Friday marks the end of an era for electricity generation in the region as the Pilgrim Nuclear power plant in Plymouth, which has been operating for nearly 50 years, will be officially shut down. Now, they begin the task of fully decommissioning the plant, including figuring out what to do with the nuclear waste at the site.
"We're going to take one day to celebrate,” said Elaine Dickinson of grassroots group Cape Downwinders, which has been fighting for decades to close the plant. “And then we'll be back at it. Because as long as the waste is there, we're still in danger."
In addition to electricity, nuclear power plants produce the highly radioactive byproduct of spent fuel, and the Cape Downwinders says that even though there's not going to be any more produced, they're worried about what happens with what's already on the site. The plan for now is to keep the waste at the Plymouth site in metal casks.
Diance Turco of the Cape Downwinders, though, worries that's not secure enough.

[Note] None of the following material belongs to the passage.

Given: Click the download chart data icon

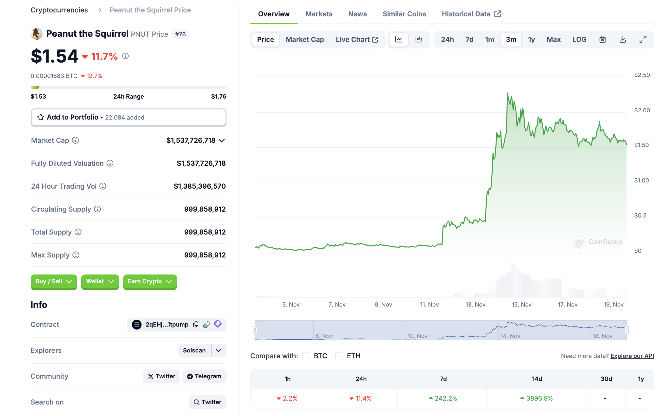Looking at the screenshot, I should coord(623,40).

"We are asking that they use the best technology available,” Turco said. “And that's not happening yet."
Turco said the Cape Downwinders don't actually want to see the radioactive material leave Plymouth and become someone else's problem. They just want to see it kept more securely where it is.

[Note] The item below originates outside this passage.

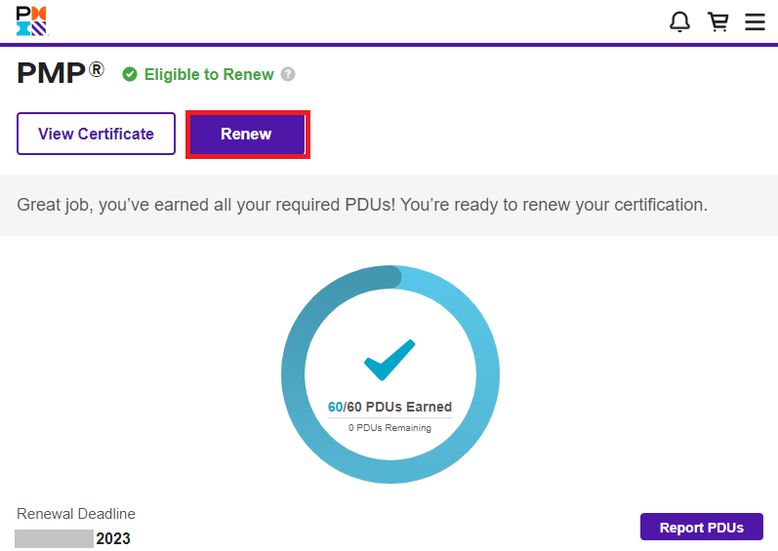Open the shopping cart
This screenshot has height=551, width=778.
click(718, 22)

"So what we need to look at is hardened on-site storage in Plymouth right at the site — thick, steel metal canisters in a concrete bunker or in some kind of protective building away from the coast," she said.
Officials at Entergy, which owns the power plant, said the current plan to store the waste in metal casks is safe.

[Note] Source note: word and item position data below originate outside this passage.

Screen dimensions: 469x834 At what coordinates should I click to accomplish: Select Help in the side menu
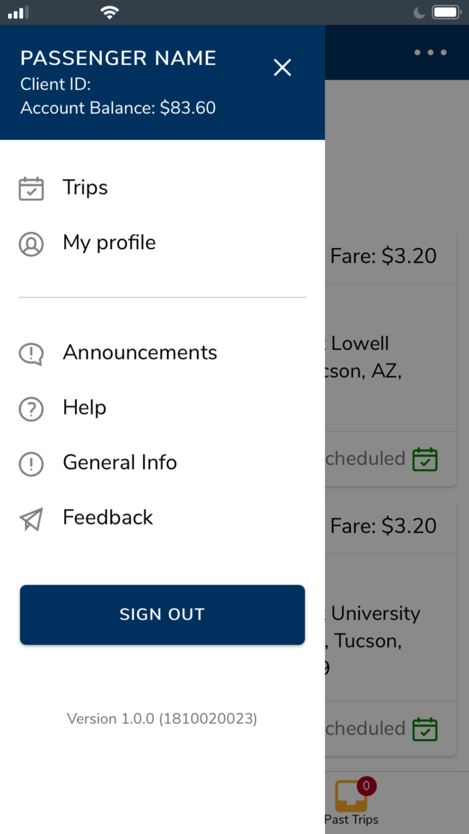(84, 408)
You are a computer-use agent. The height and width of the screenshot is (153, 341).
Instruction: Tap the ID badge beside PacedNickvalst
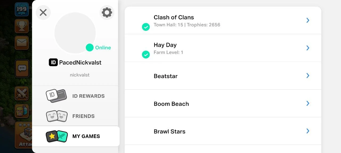tap(53, 62)
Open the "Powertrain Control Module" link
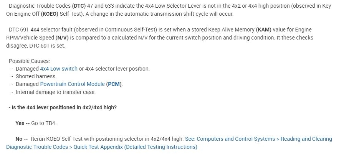The image size is (349, 168). click(72, 84)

"There'll be a very heavy security presence around that fuel until the federal government — who is ultimately responsible for all nuclear fuel at any plant around the country — fulfills their obligation to come take that to either an interim storage facility or a permanent repository," said Entergy spokesman Patrick O’Brien.
This is an issue at nuclear power plants across the country. A federal plan to store it all at a site in Nevada called Yucca Mountain has stalled.
"Because of the way this process has been managed politically over the decades, I think, it is my personal opinion, I think it's probably not going to happen,” said Jacopo Buongiorno, a professor of nuclear science and engineering at the Massachusetts Institute of Technology. “And so it would be wise to start looking for alternatives. When I say alternatives, I really mean alternative sites — other states and communities that are less opposed to hosting a repository."
Buongiorno said there are some other possibilities being considered. But in the meantime, the spent fuel isn't going anywhere.
The metal casks it'll be stored in are made by a company called Holtec International, which has asked the Nuclear Regulatory Commission for permission to buy the Pilgrim plant from Entergy and take control of its decommissioning.
That plan has drawn scrutiny from Massachusetts Attorney General Maura Healey, who worries Holtec might cut corners in order to keep more of the nearly $1.1 billion in a trust fund set aside for the decommissioning.
"The company that is wanting to come in to do this shutdown and the cleanup is a company that has never done anything like this before, never cleaned up and never shut down, decommissioned a nuclear power plant,” Healey said. “And they're promising to do it at a much faster rate and at a lower cost. And I just think the NRC really needs to be asking a lot of questions here so that at the end of the day it's done safely and that taxpayers aren't left footing the bill."
The citizen's group Pilgrim Watch has made a similar request for a hearing on the sale.
The NRC said it hasn't decided yet on the calls for a hearing or on the request to transfer the license of the plant from Entergy to Holtec. A spokesman for the commission said they expect to issue decisions on both questions in the next several months.